> **DATASET**:
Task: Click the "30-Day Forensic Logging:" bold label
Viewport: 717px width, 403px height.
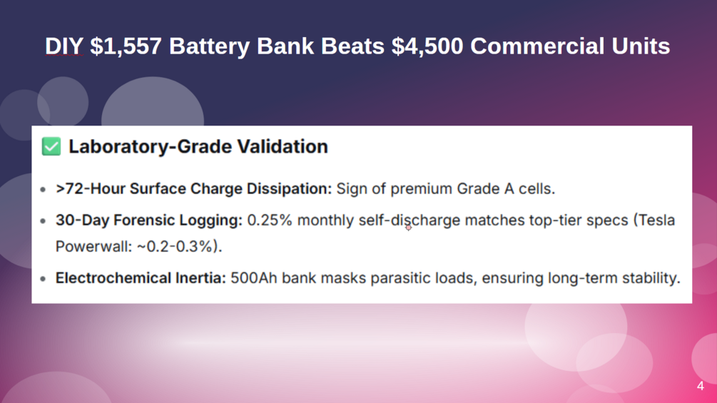Action: click(x=149, y=220)
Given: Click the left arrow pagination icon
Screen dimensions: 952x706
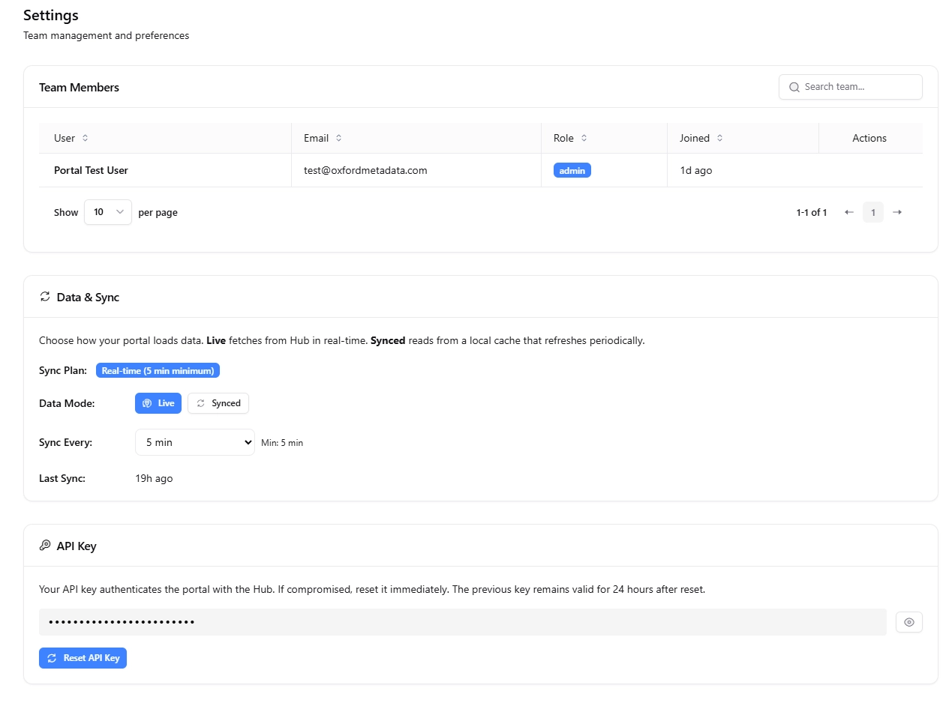Looking at the screenshot, I should [x=849, y=212].
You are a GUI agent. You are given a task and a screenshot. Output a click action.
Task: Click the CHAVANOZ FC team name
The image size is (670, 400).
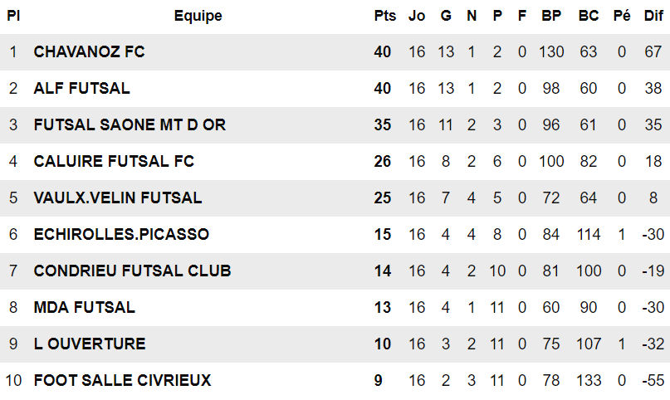(x=89, y=51)
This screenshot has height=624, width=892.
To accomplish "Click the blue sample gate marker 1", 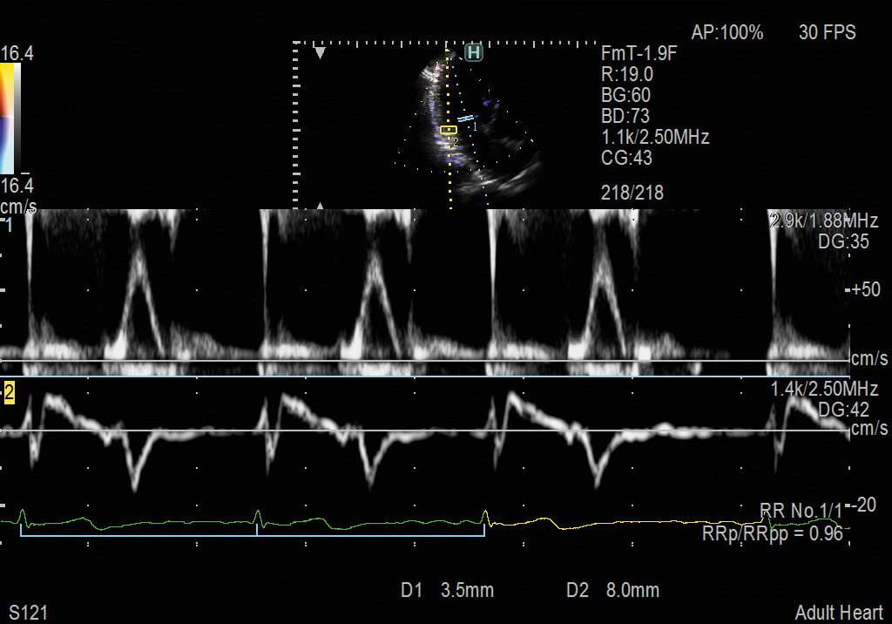I will coord(466,118).
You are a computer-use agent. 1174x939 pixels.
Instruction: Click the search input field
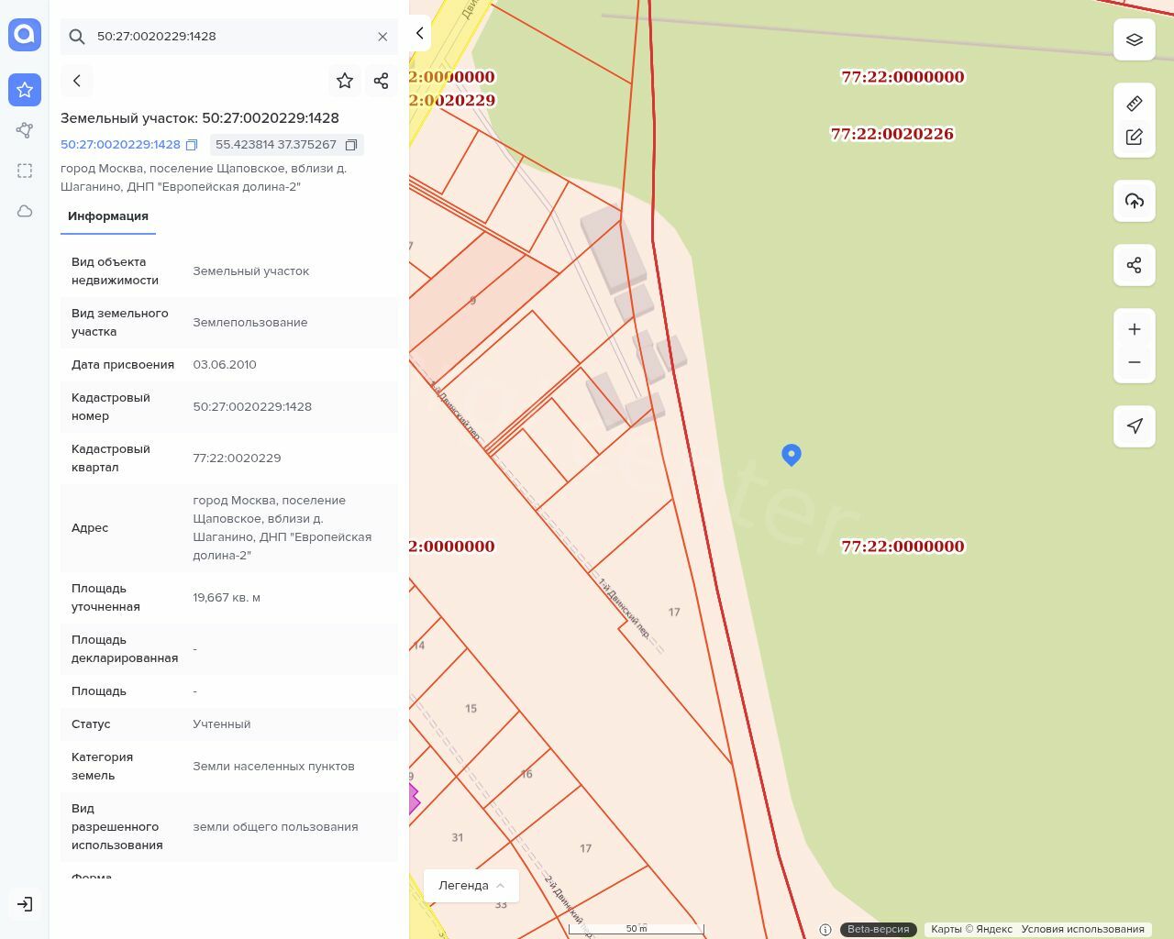click(229, 37)
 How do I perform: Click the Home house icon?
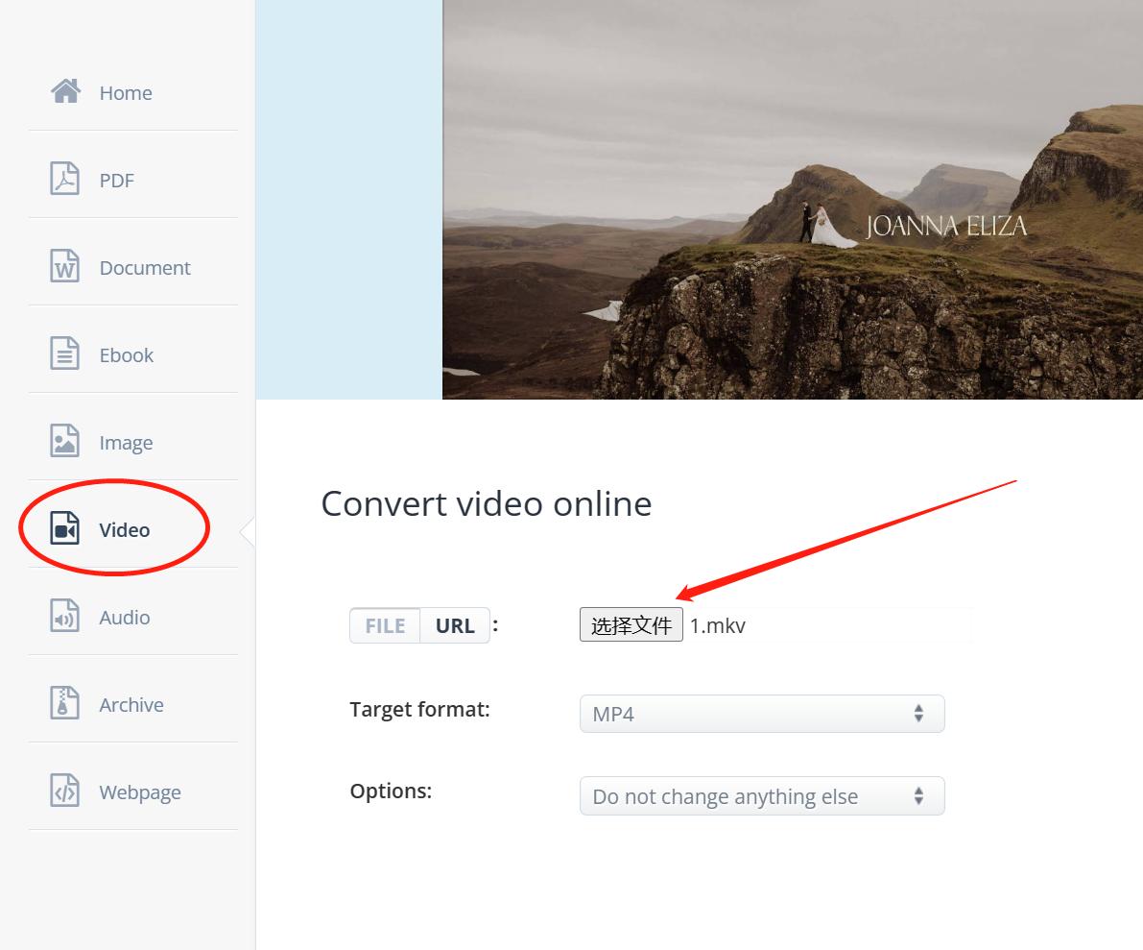point(65,92)
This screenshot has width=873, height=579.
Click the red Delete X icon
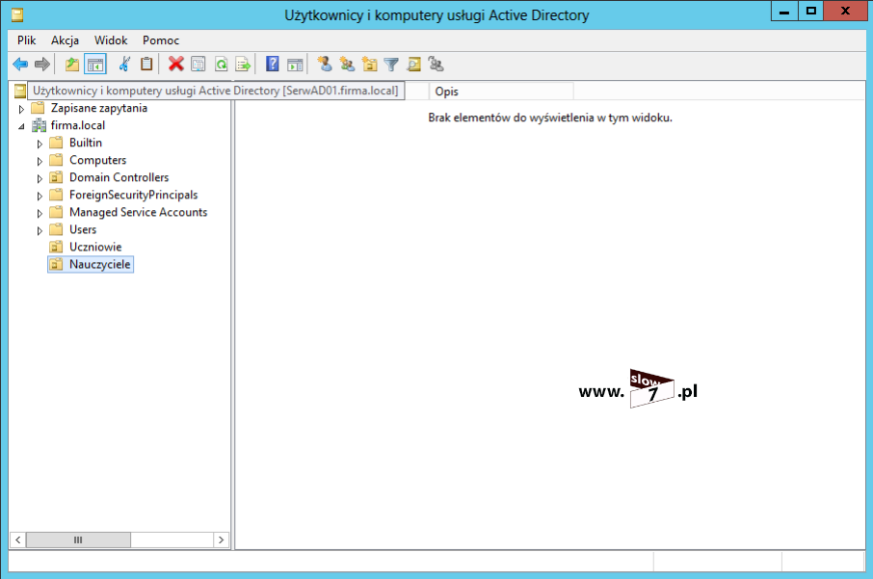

> **PROBLEM**: Check each line in the records above for the word "agent". Return those that have it.

> **EXPECTED OUTPUT**:
You are a GUI agent. You are given a task and a screenshot. Output a click action.
You are a computer-use agent. 1174x939 pixels.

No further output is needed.